* Excerpt to read
"""
Why does Rust have so many string representations?

As I started to use Rust more often (mainly because I think it’s an interesting language and I wanted to get more used to it), I started to encounter some things I found at first glance to be a little strange, like the relatively many string representations Rust has:

The first two are pretty easy to understand (both usage and raison d’etre):

  • std::str
  • std::string::String

The following are the ones where the story gets more convoluted:

  • std::ffi::CString
  • std::ffi::OsString
  • std::os::unix::ffi::OsStringExt
  • std::os::windows::ffi::OsStringExt
  • and their borrowed representation e.g: OsStr, CStr…etc

So it seems like the last list is comprised of specialized types for special use cases, but I started to encounter these types in some very simple cases like getting the filename of a Path:

// I just want a String !    
let name = String::from(path.file_stem().unwrap().to_str().unwrap());

It seems like many functions from Path make use of OsStr instead of &str or String, making it quite cumbersome to work with, at least with my current expertise in Rust, which to be frank is quite limited !

How could I refactor some code like the one in the example above to make it more readable and have some proper error handling, and why is it necessary to have all those different types ?


The String and &str types hold UTF-8 strings. Filenames on most platforms are not required to be valid UTF-8, so if Rust would use the standard string types for filenames, you could not access some files, and you couldn’t even list them.

The two OsStringExtvariants are not types. They are traits with platform-specific extensions for the OsString type.

The CString type is used for interacting with C code. C strings have different guarantees than Rust strings. specifically they are nul-terminated, and don’t have any nul bytes in the interior of the string, but they are not required to be valid UTF-8.

On Unix platforms, CString and OsString could be combined into a single type, but on different platforms they need to be seperate due to incompatible requirements (e.g. on Windows, but don’t ask me about the details).


Have you read the docs on why OsStrings are needed? If so, do you have any specific questions about them?


Consider alternative. If there was a single String universal string type, it would have to be the lowest common denominator for all these usages. It would have to have undefined encoding, because encoding of filenames on unix is a bit of a mess. It would have to be NUL-terminated, because that’s what C APIs expect. Borrowing of a substring couldn’t be done without an allocation, because there has to be room insert the NUL terminator.
"""
* Data entries
"""
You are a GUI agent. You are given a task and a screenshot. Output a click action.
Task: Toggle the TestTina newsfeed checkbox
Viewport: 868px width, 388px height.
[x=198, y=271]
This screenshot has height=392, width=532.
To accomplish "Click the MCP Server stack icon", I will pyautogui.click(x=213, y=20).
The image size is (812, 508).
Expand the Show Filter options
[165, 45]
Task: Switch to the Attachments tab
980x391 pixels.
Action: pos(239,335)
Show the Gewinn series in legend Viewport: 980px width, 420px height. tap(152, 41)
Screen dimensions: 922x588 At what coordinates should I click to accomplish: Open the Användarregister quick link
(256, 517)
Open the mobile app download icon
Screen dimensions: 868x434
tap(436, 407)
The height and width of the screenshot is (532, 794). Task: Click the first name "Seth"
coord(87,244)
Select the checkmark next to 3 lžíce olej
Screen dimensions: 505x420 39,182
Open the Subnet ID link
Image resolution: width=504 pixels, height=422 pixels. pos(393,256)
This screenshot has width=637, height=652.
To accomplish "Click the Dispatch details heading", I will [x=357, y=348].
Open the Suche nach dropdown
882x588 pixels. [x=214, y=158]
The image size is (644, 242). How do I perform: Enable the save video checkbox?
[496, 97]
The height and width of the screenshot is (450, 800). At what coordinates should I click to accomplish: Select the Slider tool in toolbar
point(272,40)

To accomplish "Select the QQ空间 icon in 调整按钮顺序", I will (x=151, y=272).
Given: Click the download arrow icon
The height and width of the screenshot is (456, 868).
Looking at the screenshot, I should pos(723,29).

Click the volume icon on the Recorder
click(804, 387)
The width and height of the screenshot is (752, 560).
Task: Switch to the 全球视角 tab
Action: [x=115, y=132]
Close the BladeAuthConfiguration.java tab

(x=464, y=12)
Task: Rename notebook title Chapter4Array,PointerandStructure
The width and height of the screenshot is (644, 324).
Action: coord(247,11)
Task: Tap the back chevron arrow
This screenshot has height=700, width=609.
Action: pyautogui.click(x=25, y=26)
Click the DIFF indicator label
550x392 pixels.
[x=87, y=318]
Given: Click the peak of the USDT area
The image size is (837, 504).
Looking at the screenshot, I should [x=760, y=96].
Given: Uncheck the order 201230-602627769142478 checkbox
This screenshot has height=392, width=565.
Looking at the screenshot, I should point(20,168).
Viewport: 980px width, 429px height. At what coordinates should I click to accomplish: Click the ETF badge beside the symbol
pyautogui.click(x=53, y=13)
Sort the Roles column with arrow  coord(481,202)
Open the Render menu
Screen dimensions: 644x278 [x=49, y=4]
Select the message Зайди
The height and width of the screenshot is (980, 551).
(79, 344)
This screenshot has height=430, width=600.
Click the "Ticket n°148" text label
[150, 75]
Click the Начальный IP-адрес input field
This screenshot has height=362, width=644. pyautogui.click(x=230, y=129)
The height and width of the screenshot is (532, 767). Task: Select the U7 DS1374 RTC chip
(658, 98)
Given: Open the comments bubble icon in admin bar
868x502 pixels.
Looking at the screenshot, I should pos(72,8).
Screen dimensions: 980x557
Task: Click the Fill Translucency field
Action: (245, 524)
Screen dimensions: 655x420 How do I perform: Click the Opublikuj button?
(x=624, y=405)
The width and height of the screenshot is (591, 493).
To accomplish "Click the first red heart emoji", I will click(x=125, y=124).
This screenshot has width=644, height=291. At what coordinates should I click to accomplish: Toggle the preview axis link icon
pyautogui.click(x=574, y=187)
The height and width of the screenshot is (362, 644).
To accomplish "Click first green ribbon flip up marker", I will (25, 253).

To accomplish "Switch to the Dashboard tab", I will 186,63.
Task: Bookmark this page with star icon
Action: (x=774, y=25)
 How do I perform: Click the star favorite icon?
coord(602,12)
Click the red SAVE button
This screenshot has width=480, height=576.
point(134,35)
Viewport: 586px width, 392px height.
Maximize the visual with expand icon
"""
* Goal A
In the Rust strings thread, what are the two OsStringExt variants, if not types?
* Goal B
Among the entries, take everything from the line containing "Select the checkmark next to 3 lžíce olej" down to the line containing "Screen dimensions: 644x278 [x=49, y=4]" and write those lines out again with "Render" swapped for "Export". Leave everything else unchanged, and return only those lines.

* Correct response A
They are traits with platform-specific extensions for the OsString type.

* Correct response B
Select the checkmark next to 3 lžíce olej
Screen dimensions: 505x420 39,182
Open the Subnet ID link
Image resolution: width=504 pixels, height=422 pixels. pos(393,256)
This screenshot has width=637, height=652.
To accomplish "Click the Dispatch details heading", I will [x=357, y=348].
Open the Suche nach dropdown
882x588 pixels. [x=214, y=158]
The image size is (644, 242). How do I perform: Enable the save video checkbox?
[496, 97]
The height and width of the screenshot is (450, 800). At what coordinates should I click to accomplish: Select the Slider tool in toolbar
point(272,40)

To accomplish "Select the QQ空间 icon in 调整按钮顺序", I will (x=151, y=272).
Given: Click the download arrow icon
The height and width of the screenshot is (456, 868).
Looking at the screenshot, I should pos(723,29).

Click the volume icon on the Recorder
click(804, 387)
The width and height of the screenshot is (752, 560).
Task: Switch to the 全球视角 tab
Action: [x=115, y=132]
Close the BladeAuthConfiguration.java tab

(x=464, y=12)
Task: Rename notebook title Chapter4Array,PointerandStructure
The width and height of the screenshot is (644, 324).
Action: coord(247,11)
Task: Tap the back chevron arrow
This screenshot has height=700, width=609.
Action: pyautogui.click(x=25, y=26)
Click the DIFF indicator label
550x392 pixels.
[x=87, y=318]
Given: Click the peak of the USDT area
The image size is (837, 504).
Looking at the screenshot, I should [x=760, y=96].
Given: Uncheck the order 201230-602627769142478 checkbox
This screenshot has height=392, width=565.
Looking at the screenshot, I should point(20,168).
Viewport: 980px width, 429px height. At what coordinates should I click to accomplish: Click the ETF badge beside the symbol
pyautogui.click(x=53, y=13)
Sort the Roles column with arrow  coord(481,202)
Open the Export menu
Screen dimensions: 644x278 [x=49, y=4]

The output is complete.